Stop all nukes. Stop uranium mining. Kickstart renewable energies. Conserve where there’s a deficit.
Nukes = Displacement and Death.
I see. Shut down a power source that’s on U.N. record of barely killing anyone over in 60 years worldwide so you can be happy with ones known for generations to’ve killed and hospitalized literal millions with health aliments and inflicted tens of thousands in worker and local civilian deaths by accidents. Yea, you’re one real public health Brainniac alright. And “renewable” ain’t gonna cut it without a _real_ baseload power source backing it up if you want a vibrant high-powered economy, brains.
James Greenidge
Mr. Adams, you may not have a diagnosed cancer as yet… but I have personally known two nuclear engineers who worked for GE in California – both deceased in the past fifteen years from leukemia. I had a total thyroidectomy in the 1960s for papillary cancer caused by Xrays “to stimulate the thymus gland” as an infant. And I still have to deal with MDs who are not knowledgable about the long term effects of radiation on the immune system, blood pressure, genetics, etc. No unusual family medical histories, but first child severly autistic, second bi-polar/hearing loss and grandchild autistic. Amazing what a little excess radiation can do!

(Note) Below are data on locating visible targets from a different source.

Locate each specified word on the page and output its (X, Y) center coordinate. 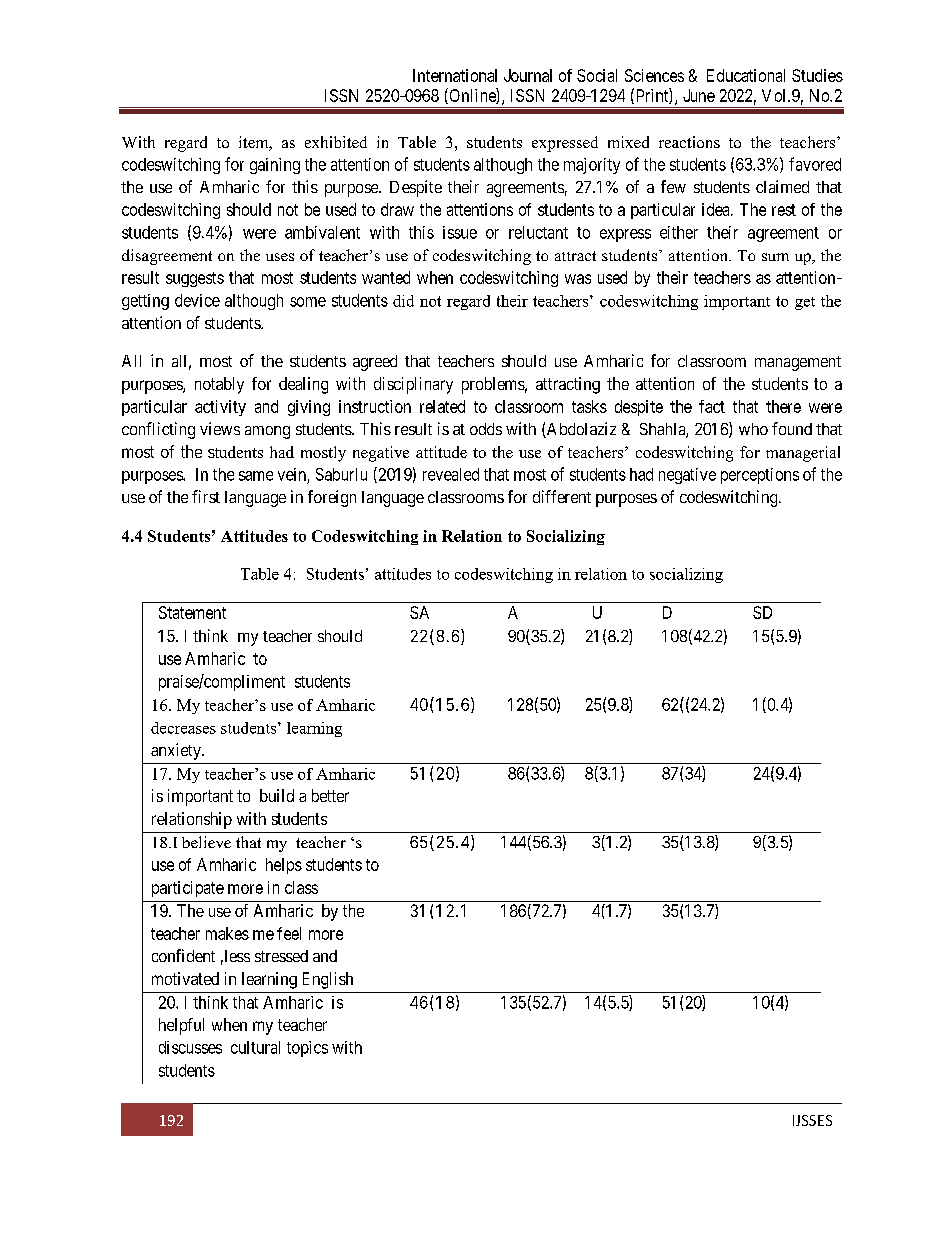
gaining (275, 166)
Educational (746, 75)
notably (219, 385)
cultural (255, 1047)
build (277, 795)
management (798, 363)
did (403, 301)
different (562, 496)
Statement (192, 612)
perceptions (760, 476)
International (455, 75)
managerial (803, 454)
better (330, 795)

@M Curie (nice pseudonym, by the way)
Your anecdotes are not terribly convincing. I work around nuclear engineers ever day. None of my colleagues have any occupational exposure to radiation, so any leukemias that might develop would have nothing to do with radiation. I have not been diagnosed with cancer, but I can name at least a half dozen family members or very close friends who have died from the nasty disease. Not one of them had any radiation relation. It is a disease that ends up being responsible for about 20-40% of all deaths, depending on the country being studied.
The autism and hearing loss in your children are personally tragic, but there is no evidence in any credible science reports of either one of those negative health consequences arising as a result of radiation exposure to a parent. I don’t know what kind of tripe you read or what kind of quacks provided your diagnosed cause of their issues, but you need to find more credible sources of information.